Noch ein paar Worte zu Snorri Sturluson: Dieser hatte eine interessante Familiengeschichte für einen mittelalterlichen Menschen. 1199 heiratete er in erster Ehe Herdis Bersesdatter (gestorben 1233). 1206 trennten sie sich, und er zog nach Reykholt, wo er den Rest seines Lebens seinen Wohnsitz hatte. In zweiter Ehe heiratete er 1224 Hallveig Ormsdatter (gestorben 1241). Es ist keine Rede von Ehebruch oder Verstoßen des anderen Partners. Klingt alles recht modern. Das kann man sich sicher nur für Skandinavien mit seinen selbstbewußten Frauen vorstellen. Durch ihren Status als Herrscherin über Haus und Hof, als Vollverantwortliche für die ertragreiche Bewirtschaftung des Hofes hatte sich ihre Macht auf das Zentrum der Familie ausgeweitet. Durch die lange Abwesenheit der Männer, sei es durch Handel, Krieg, Wikingzüge im fernen Europa, Handelsgeschäfte oder (wie Snorri) durch politische Verhandlungen in Norwegen, waren die Frauen zur höchsten Instanz der häuslichen Autorität avanciert und erlangten auch völlige Gleichberechtigung im Erbrecht. Zählte der Mann irgendwann als Krieger zum alten Eisen, wuchs der Einfluß der Frau in Wirtschaft und Gesellschaft, je älter sie wurde. Die Frauen hielten die Fäden in der Sippe zusammen. In keiner anderen indo-germanischen Sprache werden Familienverhältnisse so klar definiert wie im Altnordischen. Es gibt nicht einfach eine Großmutter, sondern zwei verschiedene Frauen: Mormor ist die Mutter der Mutter und Farmor ist die Mutter des Vaters.

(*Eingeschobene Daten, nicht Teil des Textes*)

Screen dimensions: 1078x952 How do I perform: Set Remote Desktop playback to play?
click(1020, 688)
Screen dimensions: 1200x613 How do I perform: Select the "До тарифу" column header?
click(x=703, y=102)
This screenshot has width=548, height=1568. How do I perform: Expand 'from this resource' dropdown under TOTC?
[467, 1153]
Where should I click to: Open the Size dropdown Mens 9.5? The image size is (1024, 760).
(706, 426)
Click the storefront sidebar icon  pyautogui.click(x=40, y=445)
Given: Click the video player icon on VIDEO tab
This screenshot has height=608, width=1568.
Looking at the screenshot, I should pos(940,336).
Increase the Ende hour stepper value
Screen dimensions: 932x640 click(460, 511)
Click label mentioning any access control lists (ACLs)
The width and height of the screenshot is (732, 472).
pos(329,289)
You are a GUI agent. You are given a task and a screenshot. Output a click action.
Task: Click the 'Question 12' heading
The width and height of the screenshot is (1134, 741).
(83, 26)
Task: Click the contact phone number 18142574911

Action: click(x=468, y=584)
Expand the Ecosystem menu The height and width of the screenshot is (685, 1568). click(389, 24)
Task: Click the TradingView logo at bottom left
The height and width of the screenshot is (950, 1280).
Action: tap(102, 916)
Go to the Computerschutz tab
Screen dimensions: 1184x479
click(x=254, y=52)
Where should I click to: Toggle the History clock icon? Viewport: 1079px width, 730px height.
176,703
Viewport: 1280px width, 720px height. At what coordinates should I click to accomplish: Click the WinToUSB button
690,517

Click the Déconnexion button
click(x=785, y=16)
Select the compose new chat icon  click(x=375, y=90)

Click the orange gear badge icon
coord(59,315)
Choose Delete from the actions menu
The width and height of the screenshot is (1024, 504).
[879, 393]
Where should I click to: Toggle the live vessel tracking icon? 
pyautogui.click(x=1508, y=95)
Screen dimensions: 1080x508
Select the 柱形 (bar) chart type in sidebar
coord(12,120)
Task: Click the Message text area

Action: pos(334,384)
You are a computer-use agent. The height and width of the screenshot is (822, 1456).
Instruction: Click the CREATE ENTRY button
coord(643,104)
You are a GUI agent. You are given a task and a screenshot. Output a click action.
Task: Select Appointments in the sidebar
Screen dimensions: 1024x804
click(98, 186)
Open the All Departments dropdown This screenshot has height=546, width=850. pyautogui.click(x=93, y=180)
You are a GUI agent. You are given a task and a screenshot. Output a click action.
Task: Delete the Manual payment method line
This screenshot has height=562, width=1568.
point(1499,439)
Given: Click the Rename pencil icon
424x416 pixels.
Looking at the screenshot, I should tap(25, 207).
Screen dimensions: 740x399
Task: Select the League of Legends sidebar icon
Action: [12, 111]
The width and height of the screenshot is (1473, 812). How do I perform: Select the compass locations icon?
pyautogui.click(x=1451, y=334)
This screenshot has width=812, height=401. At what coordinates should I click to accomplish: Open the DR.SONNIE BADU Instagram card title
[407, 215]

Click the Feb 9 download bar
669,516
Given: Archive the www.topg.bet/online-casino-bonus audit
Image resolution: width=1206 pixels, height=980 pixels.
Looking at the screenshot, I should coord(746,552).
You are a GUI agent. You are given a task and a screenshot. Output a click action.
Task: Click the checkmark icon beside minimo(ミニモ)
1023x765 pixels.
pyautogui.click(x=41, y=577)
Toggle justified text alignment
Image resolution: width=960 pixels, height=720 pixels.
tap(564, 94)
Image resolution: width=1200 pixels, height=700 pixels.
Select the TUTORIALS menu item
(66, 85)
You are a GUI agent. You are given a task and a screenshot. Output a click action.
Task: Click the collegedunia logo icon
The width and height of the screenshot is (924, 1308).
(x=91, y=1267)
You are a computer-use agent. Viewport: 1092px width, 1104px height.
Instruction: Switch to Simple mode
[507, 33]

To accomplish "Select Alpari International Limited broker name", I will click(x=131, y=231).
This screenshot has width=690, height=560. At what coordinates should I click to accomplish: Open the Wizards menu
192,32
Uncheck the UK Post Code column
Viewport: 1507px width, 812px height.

Es wundert also nicht, dass sich Snorri und seine erste Frau wie bei einer geschäftlichen Transaktion gütliche getrennt haben. Beide kamen aus den angesehensten Familien Islands.
Odin wird im Südgermanischen Wotan oder Wodan genannt; er gilt als ranghöchster Gott. Dargestellt wird er einäugig, weil er das andere Auge für die Allwissenheit gab. In der Hand trägt er die Blitze. Seine treuen Begleiter sind die Raben Hugin und Munin, sowie die Wölfe Geri und Freiki.
Hödur und Baldur sind Zwillinge des Gottes Odin und der Freya. Sie symbolisieren die beiden Seiten Odins: Licht und Schatten.
Loki veranlaßt den blinden Hödur, auf seinen Bruder mit einem Pfeil zu schießen. So wird Baldur, der lichte Gott, vom eigenen Bruder getötet. Nach Ragnarök versöhnen sich Baldur und Hödur miteinander und kehren einträchtig bei der Entstehung eines neuen Weltgebäudes in die Schöpfung zurück.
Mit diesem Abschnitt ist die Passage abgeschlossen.